= TASK STATEMENT =
Read through the lines below for the string "agent" and copy each one that has it.

= ENTRIES SUPPLIED =
-- -- --

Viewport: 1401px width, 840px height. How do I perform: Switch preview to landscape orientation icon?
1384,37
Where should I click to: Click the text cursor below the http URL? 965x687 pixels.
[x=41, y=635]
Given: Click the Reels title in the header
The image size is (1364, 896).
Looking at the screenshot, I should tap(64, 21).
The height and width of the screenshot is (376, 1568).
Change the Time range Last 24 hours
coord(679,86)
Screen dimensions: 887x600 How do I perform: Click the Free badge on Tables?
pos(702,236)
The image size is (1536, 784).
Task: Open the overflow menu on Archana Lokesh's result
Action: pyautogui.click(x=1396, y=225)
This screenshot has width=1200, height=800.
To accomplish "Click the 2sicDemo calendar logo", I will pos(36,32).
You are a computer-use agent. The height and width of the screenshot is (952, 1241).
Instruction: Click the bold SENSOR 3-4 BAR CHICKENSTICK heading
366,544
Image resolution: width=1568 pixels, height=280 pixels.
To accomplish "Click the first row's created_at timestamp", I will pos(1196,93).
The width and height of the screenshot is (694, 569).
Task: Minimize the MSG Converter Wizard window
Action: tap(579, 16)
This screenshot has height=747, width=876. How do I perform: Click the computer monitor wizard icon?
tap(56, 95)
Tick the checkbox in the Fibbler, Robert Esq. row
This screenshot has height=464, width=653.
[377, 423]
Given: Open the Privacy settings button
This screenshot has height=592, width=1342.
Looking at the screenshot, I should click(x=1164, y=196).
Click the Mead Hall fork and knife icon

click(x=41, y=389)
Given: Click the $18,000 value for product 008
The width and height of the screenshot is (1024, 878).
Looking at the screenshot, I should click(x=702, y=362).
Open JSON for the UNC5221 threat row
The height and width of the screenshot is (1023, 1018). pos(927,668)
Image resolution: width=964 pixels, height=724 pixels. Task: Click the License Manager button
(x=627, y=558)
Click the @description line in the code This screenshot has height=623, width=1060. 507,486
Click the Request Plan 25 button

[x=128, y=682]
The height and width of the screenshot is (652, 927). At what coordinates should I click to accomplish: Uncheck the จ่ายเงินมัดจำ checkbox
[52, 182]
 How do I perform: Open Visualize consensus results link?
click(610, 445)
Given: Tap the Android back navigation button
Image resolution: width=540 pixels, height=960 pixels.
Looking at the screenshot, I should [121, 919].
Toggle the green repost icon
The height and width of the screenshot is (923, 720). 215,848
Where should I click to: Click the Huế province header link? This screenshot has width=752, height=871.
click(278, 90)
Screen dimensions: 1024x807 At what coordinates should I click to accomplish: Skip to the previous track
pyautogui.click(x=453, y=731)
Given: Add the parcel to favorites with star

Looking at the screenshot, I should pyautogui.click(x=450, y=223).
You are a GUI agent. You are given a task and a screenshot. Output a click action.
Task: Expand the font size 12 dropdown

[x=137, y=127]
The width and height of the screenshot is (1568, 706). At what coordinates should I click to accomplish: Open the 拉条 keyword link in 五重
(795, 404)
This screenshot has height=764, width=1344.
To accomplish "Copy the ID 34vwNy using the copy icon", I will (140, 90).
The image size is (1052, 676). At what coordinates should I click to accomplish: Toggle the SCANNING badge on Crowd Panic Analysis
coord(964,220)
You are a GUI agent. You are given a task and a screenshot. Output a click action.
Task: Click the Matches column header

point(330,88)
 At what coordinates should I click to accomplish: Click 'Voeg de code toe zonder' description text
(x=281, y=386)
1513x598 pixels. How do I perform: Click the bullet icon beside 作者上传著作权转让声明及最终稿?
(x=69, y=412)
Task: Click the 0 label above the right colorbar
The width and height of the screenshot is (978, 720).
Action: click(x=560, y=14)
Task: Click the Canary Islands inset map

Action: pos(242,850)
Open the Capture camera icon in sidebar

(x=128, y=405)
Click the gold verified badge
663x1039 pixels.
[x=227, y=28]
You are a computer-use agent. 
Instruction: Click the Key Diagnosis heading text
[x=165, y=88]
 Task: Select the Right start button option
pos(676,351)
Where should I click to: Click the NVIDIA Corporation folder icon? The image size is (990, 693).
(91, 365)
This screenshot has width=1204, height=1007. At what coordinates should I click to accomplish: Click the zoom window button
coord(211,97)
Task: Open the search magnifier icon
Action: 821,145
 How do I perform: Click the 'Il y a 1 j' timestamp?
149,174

-- -- --

= ANSWER FOR THIS EXERCISE =
You are a computer-use agent. The height and width of the screenshot is (952, 1241).
You are a GUI agent. You are given a task and a screenshot. Output a click action.
You are a GUI agent. You are given a task and a screenshot. Output a click action.
You are a computer-use agent. 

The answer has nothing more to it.